Si tu reviens, j’annule tout. C’est, en l’espèce, ce qui semblait ressortir de l’invitation du club de la presse de Lyon à Jean-Michel Aulas, envoyée la semaine dernière. Après un communiqué dans lequel il dénonçait le “tri” opéré par le candidat lors de ses déplacements presse, l’institution lyonnaise de l’info avait voulu jouer l’apaisement.
Dans un courrier, elle a invité l’ancien magnat de l’OL à rencontrer ses adhérents au club. Une invitation qui n’est pas une première. Depuis le début de la campagne, plusieurs candidats, dont Georges Képénékian, Nathalie Perrin-Gilbert ou encore Alexandre Dupalais se sont prêtés à l’exercice, somme toute plutôt classique, du point presse devant les journalistes lyonnais.
Aulas rencontrera les journalistes de Lyon… quand il sera maire
Qu’en dit « JMA » ? Le candidat est pour, bien sûr ! Mais… Après les municipales. “Dans la période actuelle, ma priorité est d’aller à la rencontre des Lyonnais et des Lyonnaises, écrit-il dans une réponse que nous nous sommes procurée. C’est à eux, en premier lieu, que je consacre mon énergie.”
Bon prince, il précise : « Je suis en revanche tout à fait disposé à accepter votre proposition de rencontre à l’issue du scrutin, dans un climat plus apaisé et à un échange de fond sur le rôle des médias. » Pour lui, cette rencontre sera plus utile car elle se tiendra « en dehors de l’intensité propre à la période électorale. » Mazette. À quoi bon débattre avant un scrutin, quand on sait déjà qu’on va être élu en mars ?
C’est d’ailleurs le petit refrain que font tourner les adversaires de JMA à son encontre : l’ex-patron de l’OL refuserait le débat, la contradiction… Soyons clair : en position de « favori », on peut comprendre que Jean-Michel Aulas ait peu d’intérêt à perdre des points dans des débats dans lesquels il a tout à perdre (Emmanuel Macron avait effectué la même stratégie en 2022).

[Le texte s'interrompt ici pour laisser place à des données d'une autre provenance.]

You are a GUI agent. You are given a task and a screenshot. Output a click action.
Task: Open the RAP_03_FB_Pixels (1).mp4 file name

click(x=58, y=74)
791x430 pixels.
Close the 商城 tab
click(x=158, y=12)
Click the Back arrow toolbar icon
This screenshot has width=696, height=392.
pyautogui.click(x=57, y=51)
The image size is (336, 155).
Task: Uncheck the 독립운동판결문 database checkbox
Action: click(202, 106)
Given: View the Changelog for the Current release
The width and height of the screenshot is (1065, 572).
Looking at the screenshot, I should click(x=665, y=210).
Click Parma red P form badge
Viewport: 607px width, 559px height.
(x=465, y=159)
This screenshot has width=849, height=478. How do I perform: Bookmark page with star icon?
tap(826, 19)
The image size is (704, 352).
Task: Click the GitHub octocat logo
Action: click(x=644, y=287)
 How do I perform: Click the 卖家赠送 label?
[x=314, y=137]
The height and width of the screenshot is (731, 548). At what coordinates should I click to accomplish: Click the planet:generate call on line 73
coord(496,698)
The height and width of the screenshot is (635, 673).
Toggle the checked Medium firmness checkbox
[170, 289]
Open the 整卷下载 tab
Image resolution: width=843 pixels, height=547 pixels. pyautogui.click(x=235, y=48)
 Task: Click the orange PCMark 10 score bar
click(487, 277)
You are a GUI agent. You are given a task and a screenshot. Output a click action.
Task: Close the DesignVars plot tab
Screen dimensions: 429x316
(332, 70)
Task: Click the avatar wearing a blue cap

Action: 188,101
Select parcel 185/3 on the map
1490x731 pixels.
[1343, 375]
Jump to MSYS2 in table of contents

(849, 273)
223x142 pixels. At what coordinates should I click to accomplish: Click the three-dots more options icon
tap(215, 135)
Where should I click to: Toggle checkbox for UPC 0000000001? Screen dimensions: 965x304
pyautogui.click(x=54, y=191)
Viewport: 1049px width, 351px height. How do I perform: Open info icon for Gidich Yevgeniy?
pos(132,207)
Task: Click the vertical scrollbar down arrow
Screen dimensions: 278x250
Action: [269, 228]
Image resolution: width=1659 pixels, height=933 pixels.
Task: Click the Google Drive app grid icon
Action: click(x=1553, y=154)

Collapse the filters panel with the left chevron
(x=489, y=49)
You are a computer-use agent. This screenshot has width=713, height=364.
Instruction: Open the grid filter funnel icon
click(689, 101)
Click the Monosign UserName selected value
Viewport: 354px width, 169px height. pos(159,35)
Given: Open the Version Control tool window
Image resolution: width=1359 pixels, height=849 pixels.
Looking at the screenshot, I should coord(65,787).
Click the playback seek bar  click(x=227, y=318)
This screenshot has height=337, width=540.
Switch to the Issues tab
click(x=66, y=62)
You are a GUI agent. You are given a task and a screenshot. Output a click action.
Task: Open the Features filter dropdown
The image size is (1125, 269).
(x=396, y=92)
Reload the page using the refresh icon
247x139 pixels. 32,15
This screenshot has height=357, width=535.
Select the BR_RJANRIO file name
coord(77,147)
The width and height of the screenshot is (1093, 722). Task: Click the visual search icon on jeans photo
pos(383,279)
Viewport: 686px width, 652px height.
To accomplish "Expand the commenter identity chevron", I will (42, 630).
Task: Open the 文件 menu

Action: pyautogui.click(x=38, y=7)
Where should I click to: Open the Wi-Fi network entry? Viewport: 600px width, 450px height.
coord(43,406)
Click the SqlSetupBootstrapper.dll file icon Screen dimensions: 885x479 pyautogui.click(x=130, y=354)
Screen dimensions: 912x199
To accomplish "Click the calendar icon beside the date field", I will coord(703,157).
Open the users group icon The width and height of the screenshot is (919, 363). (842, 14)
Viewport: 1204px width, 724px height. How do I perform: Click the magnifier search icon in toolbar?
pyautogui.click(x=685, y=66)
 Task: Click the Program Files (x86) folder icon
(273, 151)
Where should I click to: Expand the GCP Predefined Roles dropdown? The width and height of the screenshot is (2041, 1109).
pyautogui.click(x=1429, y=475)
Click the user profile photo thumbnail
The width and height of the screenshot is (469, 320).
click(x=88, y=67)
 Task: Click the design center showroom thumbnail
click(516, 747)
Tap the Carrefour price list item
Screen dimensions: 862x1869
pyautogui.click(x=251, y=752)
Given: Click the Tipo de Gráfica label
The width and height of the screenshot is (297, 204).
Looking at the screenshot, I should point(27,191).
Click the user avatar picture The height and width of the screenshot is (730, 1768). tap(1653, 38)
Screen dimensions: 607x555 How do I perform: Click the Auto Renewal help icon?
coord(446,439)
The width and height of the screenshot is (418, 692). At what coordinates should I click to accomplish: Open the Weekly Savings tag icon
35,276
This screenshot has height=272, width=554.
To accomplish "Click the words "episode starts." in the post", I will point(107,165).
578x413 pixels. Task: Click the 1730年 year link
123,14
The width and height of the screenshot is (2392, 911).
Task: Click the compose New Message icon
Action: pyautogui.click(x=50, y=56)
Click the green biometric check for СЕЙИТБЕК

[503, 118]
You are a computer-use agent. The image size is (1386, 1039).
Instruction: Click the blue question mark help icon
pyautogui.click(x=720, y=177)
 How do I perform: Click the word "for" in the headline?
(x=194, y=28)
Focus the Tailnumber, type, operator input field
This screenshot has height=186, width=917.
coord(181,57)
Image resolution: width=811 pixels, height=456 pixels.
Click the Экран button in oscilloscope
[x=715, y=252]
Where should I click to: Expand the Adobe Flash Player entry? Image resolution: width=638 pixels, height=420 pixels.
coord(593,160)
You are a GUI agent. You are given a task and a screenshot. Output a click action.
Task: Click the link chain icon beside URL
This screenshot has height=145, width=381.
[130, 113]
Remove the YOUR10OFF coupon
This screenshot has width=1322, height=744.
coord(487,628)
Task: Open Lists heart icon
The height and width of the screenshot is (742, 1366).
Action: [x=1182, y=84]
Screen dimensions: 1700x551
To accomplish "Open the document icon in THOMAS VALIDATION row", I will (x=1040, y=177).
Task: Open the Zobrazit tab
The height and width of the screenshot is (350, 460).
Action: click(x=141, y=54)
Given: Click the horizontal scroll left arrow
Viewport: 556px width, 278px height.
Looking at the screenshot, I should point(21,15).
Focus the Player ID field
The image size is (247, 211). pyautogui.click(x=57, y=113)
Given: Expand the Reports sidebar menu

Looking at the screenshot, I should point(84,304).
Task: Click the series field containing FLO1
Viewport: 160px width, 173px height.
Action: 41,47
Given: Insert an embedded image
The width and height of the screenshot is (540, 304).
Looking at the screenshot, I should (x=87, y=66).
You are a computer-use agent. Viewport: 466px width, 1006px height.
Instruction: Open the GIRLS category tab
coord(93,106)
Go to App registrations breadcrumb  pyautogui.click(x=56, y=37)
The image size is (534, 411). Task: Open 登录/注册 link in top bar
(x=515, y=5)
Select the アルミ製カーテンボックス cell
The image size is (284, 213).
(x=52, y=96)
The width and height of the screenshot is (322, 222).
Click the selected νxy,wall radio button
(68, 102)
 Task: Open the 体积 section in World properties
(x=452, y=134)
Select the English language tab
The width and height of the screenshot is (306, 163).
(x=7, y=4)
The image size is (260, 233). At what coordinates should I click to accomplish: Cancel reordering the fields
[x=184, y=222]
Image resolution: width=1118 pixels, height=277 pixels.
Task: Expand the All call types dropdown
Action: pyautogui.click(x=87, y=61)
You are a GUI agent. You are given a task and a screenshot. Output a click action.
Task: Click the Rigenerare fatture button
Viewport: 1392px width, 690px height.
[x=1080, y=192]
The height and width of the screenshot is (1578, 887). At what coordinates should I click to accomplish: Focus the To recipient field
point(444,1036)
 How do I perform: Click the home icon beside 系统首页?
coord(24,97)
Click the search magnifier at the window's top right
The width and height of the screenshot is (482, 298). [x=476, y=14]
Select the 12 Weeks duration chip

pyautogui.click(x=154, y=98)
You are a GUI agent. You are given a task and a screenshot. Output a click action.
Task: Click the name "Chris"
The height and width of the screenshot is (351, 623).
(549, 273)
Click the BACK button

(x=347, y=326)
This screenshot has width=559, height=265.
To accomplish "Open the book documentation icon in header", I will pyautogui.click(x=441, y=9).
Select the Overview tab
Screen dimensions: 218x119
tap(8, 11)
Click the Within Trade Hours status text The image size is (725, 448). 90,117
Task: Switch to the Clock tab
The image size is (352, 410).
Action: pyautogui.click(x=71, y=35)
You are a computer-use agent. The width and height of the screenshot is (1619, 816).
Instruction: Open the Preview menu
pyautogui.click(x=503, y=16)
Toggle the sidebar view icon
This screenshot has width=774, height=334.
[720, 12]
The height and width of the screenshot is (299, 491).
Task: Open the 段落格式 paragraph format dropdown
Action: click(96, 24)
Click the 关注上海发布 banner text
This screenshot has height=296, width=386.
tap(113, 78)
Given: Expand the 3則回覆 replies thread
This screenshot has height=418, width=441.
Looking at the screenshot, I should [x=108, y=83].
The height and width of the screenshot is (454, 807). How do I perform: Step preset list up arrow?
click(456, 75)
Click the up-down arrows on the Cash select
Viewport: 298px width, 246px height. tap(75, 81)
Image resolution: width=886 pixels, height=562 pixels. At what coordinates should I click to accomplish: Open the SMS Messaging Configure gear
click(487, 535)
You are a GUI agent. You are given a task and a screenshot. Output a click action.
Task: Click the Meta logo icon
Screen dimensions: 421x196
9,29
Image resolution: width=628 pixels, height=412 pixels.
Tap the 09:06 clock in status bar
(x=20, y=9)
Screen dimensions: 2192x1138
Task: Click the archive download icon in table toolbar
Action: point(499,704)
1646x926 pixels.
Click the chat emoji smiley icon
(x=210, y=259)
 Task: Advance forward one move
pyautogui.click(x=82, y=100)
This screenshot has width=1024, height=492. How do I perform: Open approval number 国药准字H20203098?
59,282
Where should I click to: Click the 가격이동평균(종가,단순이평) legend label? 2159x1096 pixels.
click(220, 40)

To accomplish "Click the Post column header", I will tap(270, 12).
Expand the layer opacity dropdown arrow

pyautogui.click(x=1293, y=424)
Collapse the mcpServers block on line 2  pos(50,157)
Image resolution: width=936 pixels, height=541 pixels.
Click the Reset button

Pour l’heure, il devrait participer à un débat télé le 24 février sur BFM, en présence des autres candidats.
De là à refuser une rencontre avec la presse… “Proposer que cette rencontre se tienne après les élections nous interroge – et nous inquiète quant à l’attachement que vous revendiquez à la liberté de la presse et au respect du débat démocratique – alors qu’une campagne est justement un temps de rencontre normal entre les citoyens, les médias et les citoyens”, s’est ému le club dans une réponse que nous avons pu consulter. L’institution a renouvelé son invitation au candidat.
Aulas à Lyon : « un média à lui tout seul »
Pas dit que celle-ci aboutisse. Dans un post Linked In, intitulé sobrement « J’aime mon métier », Roman Abreu, président cofondateur de 2017, l’entreprise en charge de la campagne de JMA, a apporté des éléments de précision sur sa façon de voir le métier. Il a notamment attaqué des journalistes qui « sous couvert de journalisme » mèneraient un combat « militant » où « le contradictoire et la précision » deviendraient « secondaire » – sans nommer les médias en question. Mais, plus important encore, il a souligné un point :
« Quand un candidat [Jean-Michel Aulas] dispose d’une telle audience, il devient, qu’on le veuille ou non, un média à part entière”, indique-t-il. Conclusion : plus besoin de passer par les médias (ni par la contradiction ou les questions qui fâchent), on se suffit à soi-même. »
Sur ce point, difficile de lui donner tort. Via sa présence sur les réseaux, les vidéos qu’il fait avec des anciens joueurs de l’OL… JMA est visible, sans les médias. Reste qu’il ne s’en passe pas totalement.
Outre des points presse (où tous les journalistes ne sont pas invités) et des tribunes distribuées à droite, à gauche, le candidat Aulas, chouchou des médias parisiens, a tout de même accepté des invitations sur LCI, France 2, dans Quelle époque, ou, plus récemment encore, ce mardi 17 février sur la matinale de France Inter, avec Benjamin Duhamel.
Invité à s’exprimer publiquement pour la première fois après la mort de Quentin D, le candidat s’est un peu pris les pieds dans le tapis, répondant que Lyon était surtout la “capitale des embouteillages” quand le journaliste l’interrogeait sur le fait de savoir si Lyon était la “capitale de la violence politique”.